Once a risk sits above that threshold, it needs a decision, and ISO 27001 gives you four to choose from. The labels matter, so we use them consistently: Mitigate, Transfer, Avoid, and Accept.

Mitigate lowers the risk by adding or strengthening controls — encrypting the laptop, enforcing MFA, tightening access. It is the option you will reach for most often. Transfer moves the risk to a third party, usually through insurance or a contractual clause, though accountability for the asset stays with you. Avoid removes the risk entirely by stopping the activity that creates it; if a legacy system cannot be secured, you retire it. Accept is the deliberate choice to live with a risk, recorded by a named owner, and only ever applied where the score justifies it.

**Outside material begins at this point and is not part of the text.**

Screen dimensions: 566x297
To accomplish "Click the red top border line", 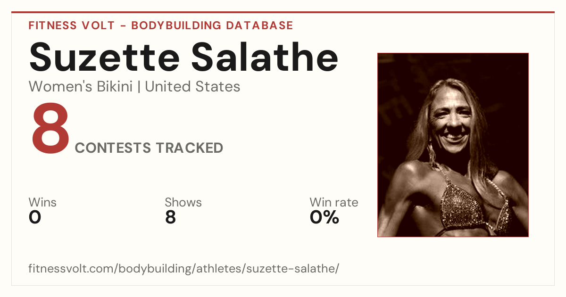I will click(x=283, y=12).
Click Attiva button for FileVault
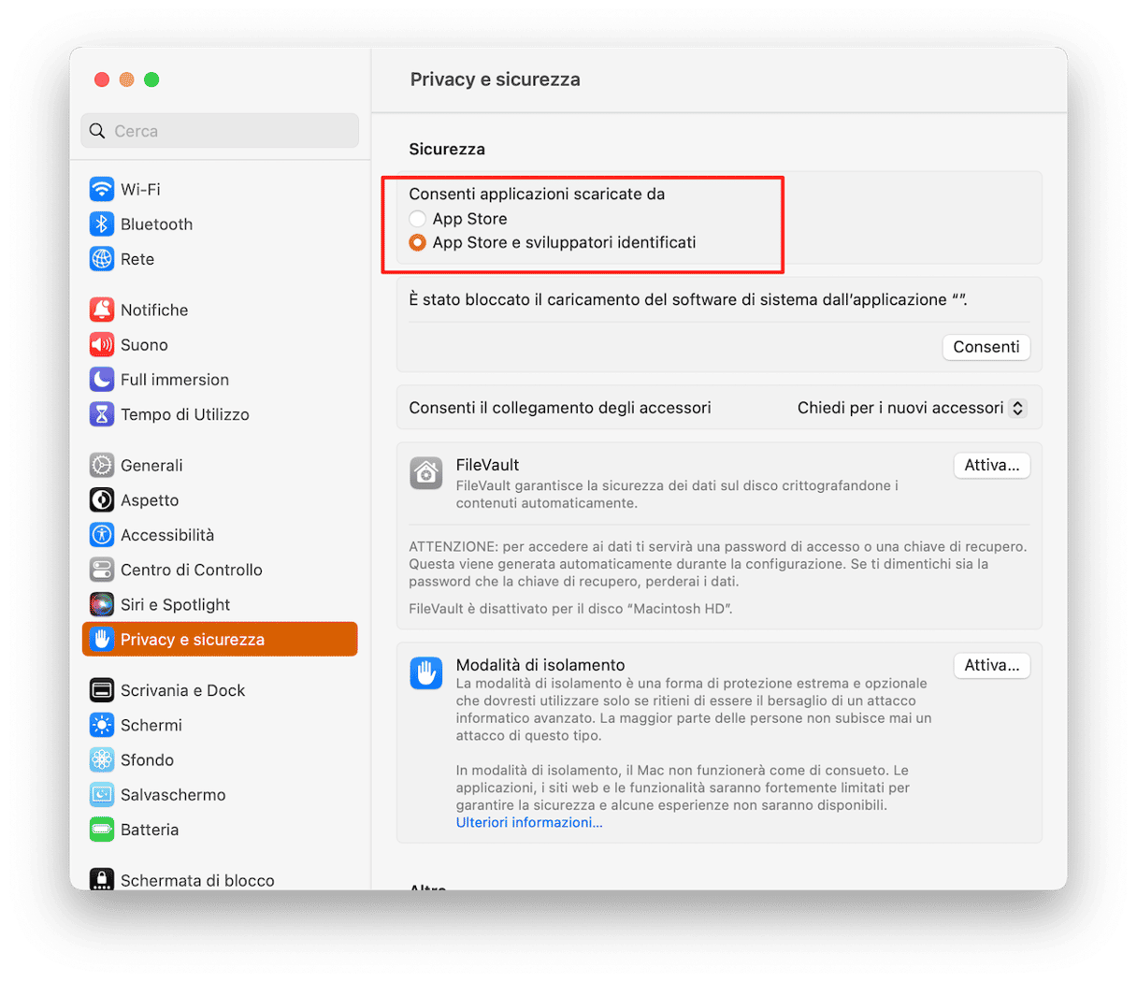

Treatment decisions feed directly into the last step. The Statement of Applicability is not a standalone exercise; it is a direct output of your risk process. Once you have identified your risks and selected your controls, you compare those controls against the measures in ISO 27001 Annex A, marking which ones apply, explaining why, and justifying any exclusions. Existing measures, such as MFA already in place or a physical security system, are checked against the Annex and noted accordingly.

The SoA belongs at the close of the Clause 6 process. The core of that process is three phases: identification, assessment, and treatment. Get those right and the SoA follows naturally.

Start with your asset inventory. Use the CIA scoring from your protection need analysis to decide where to focus first. For each asset, identify the vulnerabilities and threats that together create a risk. Write every risk as Cause → Event → Impact.

Score likelihood and impact on your predefined scale and multiply them to get the current risk level. Distinguish between inherent, current, and target risk. Define residual risk as the gap between where you are now and where your treatment plan will take you.

Treat everything above your threshold — avoid, reduce, or transfer. Formally accept what falls below it, with a named owner on record.

The Statement of Applicability closes the loop, mapping your chosen controls against Annex A. Then Clause 8 takes over: running the assessments, applying the treatments, and keeping the evidence that proves your ISMS works in practice.